→ SUPPLIED RECORDS

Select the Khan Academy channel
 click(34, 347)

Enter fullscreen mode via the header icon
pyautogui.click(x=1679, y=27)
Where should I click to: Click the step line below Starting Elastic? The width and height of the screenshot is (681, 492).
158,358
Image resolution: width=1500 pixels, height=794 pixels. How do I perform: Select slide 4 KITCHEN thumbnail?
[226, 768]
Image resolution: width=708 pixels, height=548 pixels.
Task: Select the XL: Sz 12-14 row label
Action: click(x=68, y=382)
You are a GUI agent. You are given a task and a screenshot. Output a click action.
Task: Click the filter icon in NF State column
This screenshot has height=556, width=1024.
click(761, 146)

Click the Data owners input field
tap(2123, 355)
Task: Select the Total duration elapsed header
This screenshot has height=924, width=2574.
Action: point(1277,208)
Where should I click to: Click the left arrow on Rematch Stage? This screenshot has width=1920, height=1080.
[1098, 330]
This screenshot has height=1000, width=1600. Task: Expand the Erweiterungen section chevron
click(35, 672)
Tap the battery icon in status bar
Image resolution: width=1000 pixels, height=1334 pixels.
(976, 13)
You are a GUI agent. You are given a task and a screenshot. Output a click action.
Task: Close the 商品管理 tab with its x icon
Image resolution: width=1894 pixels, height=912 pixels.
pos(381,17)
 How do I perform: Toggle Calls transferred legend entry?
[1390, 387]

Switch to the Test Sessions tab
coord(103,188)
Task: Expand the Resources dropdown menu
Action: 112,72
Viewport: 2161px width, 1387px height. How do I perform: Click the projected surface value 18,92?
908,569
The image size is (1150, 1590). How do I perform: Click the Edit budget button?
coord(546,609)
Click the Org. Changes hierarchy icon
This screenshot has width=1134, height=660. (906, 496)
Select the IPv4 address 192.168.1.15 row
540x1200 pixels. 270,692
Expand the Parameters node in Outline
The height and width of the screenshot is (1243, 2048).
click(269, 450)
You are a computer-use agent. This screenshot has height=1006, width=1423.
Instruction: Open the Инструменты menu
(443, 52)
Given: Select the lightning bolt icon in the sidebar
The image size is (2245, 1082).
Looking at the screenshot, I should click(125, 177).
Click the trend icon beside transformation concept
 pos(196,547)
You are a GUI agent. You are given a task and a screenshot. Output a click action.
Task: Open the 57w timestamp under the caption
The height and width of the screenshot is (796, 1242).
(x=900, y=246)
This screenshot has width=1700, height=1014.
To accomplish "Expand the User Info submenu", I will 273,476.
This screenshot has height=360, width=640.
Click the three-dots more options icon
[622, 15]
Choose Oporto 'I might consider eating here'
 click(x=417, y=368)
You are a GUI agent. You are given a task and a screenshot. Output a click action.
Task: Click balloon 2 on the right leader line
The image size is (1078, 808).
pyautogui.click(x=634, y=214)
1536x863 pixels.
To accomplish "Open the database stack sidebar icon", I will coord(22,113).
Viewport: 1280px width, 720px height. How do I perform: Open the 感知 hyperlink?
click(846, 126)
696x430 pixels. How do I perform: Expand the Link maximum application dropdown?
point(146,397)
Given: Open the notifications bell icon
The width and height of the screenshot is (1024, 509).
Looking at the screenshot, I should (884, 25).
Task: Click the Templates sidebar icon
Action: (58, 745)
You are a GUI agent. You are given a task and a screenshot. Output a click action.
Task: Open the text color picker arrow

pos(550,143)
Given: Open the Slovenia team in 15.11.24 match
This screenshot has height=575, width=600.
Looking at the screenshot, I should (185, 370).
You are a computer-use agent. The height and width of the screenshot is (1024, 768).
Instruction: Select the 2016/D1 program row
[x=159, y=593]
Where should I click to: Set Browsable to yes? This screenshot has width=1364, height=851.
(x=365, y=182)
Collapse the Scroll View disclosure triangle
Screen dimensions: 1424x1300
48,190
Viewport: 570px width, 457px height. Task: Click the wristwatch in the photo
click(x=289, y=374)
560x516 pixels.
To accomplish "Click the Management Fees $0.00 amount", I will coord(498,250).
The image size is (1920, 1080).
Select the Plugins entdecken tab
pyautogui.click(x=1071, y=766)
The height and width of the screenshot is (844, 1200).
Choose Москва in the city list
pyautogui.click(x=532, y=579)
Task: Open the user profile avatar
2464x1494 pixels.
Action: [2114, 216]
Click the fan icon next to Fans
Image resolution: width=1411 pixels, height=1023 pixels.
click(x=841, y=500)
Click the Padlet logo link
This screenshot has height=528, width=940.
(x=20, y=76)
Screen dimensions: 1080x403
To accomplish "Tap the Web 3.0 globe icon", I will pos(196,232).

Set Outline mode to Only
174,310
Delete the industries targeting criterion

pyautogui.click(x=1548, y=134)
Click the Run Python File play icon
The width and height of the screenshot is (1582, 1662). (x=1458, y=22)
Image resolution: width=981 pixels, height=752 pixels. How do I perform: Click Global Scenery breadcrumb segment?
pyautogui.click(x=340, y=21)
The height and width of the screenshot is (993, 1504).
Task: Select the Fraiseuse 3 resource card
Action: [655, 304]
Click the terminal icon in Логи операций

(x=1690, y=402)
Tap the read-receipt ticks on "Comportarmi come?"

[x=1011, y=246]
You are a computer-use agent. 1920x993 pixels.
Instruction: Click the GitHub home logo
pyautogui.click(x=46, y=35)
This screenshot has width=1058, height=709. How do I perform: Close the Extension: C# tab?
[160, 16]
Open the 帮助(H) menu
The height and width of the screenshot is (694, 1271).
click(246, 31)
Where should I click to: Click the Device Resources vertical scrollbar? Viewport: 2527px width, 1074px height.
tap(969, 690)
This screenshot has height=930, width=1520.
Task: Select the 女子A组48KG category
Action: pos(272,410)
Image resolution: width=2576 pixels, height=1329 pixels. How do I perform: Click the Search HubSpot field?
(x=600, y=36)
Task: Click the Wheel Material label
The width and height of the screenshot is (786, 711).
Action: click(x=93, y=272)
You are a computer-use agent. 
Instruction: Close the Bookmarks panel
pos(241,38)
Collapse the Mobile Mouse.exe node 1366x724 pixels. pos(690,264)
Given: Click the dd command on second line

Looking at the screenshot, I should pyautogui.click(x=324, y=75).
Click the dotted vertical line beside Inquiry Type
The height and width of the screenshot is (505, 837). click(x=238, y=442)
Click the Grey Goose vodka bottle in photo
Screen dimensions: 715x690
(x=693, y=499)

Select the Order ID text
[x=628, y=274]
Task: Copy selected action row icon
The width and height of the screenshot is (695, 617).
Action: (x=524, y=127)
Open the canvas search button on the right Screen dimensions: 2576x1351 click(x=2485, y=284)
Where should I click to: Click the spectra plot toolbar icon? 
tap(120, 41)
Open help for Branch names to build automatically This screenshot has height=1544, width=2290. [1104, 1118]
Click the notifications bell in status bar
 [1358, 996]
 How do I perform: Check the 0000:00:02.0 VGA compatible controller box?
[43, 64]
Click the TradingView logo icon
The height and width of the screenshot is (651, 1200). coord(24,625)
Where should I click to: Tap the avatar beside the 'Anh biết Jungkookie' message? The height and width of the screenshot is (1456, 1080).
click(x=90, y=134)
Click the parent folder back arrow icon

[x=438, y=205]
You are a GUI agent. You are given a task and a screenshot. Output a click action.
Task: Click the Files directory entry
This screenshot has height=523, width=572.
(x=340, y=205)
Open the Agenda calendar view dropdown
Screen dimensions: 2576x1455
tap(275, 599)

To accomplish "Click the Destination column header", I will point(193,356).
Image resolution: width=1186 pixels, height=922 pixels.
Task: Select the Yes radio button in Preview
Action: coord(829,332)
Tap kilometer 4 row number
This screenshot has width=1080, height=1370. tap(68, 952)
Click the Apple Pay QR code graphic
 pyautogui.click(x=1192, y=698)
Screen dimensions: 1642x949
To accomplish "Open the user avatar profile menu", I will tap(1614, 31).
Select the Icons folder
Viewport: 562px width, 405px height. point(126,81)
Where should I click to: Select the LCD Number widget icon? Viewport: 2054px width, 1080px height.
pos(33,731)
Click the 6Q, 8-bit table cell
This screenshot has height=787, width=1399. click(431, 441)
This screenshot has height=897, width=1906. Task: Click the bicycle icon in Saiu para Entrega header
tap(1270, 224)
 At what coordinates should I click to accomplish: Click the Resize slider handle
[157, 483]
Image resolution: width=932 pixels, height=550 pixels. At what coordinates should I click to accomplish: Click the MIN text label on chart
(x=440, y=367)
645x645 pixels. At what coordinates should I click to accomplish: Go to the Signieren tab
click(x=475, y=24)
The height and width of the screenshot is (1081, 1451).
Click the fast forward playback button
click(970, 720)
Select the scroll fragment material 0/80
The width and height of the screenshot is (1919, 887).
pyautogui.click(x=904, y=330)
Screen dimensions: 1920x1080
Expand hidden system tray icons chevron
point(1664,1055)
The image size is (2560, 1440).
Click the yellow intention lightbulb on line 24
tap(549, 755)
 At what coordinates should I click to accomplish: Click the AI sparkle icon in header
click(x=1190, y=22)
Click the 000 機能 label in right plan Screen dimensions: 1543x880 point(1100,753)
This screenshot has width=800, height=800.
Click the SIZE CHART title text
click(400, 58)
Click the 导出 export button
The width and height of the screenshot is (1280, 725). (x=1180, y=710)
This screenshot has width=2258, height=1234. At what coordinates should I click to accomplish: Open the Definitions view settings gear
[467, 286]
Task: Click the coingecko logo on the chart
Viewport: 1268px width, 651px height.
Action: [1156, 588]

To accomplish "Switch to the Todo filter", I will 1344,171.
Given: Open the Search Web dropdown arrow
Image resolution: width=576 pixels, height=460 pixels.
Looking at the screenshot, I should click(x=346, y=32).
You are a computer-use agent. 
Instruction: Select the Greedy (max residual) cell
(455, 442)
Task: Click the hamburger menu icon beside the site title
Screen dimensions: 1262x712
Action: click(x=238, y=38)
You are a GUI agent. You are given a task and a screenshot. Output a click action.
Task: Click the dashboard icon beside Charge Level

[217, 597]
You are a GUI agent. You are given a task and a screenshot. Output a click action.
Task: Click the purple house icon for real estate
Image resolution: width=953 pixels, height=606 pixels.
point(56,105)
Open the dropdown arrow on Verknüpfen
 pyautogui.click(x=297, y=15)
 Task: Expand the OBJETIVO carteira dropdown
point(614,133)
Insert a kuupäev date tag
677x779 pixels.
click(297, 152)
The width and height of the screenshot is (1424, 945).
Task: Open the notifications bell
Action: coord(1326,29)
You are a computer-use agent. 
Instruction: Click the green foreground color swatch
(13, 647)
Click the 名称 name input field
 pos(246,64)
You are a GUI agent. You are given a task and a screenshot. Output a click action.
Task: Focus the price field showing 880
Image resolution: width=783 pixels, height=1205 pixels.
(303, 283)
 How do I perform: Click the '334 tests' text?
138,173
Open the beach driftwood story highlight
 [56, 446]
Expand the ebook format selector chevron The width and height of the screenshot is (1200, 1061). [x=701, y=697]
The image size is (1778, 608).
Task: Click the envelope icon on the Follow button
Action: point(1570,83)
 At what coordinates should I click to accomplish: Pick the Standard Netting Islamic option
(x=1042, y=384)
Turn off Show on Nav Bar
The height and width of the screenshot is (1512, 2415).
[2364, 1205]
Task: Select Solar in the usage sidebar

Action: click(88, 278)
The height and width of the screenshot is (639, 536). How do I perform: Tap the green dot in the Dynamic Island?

→ EXERCISE INSTRUCTIONS
Lay out the items between the lines holding "Enter fullscreen mode via the header icon" and "Action: click(x=68, y=382)", inclusive, as a Markdown table with the columns Row and Entry. Number each line in Row, put the line itself in Entry, and leave out any blank lines.

→ SOLUTION TO THIS PROBLEM
| Row | Entry |
|---|---|
| 1 | Enter fullscreen mode via the header icon |
| 2 | pyautogui.click(x=1679, y=27) |
| 3 | Where should I click to: Click the step line below Starting Elastic? The width and height of the screenshot is (681, 492). |
| 4 | 158,358 |
| 5 | Image resolution: width=1500 pixels, height=794 pixels. How do I perform: Select slide 4 KITCHEN thumbnail? |
| 6 | [226, 768] |
| 7 | Image resolution: width=708 pixels, height=548 pixels. |
| 8 | Task: Select the XL: Sz 12-14 row label |
| 9 | Action: click(x=68, y=382) |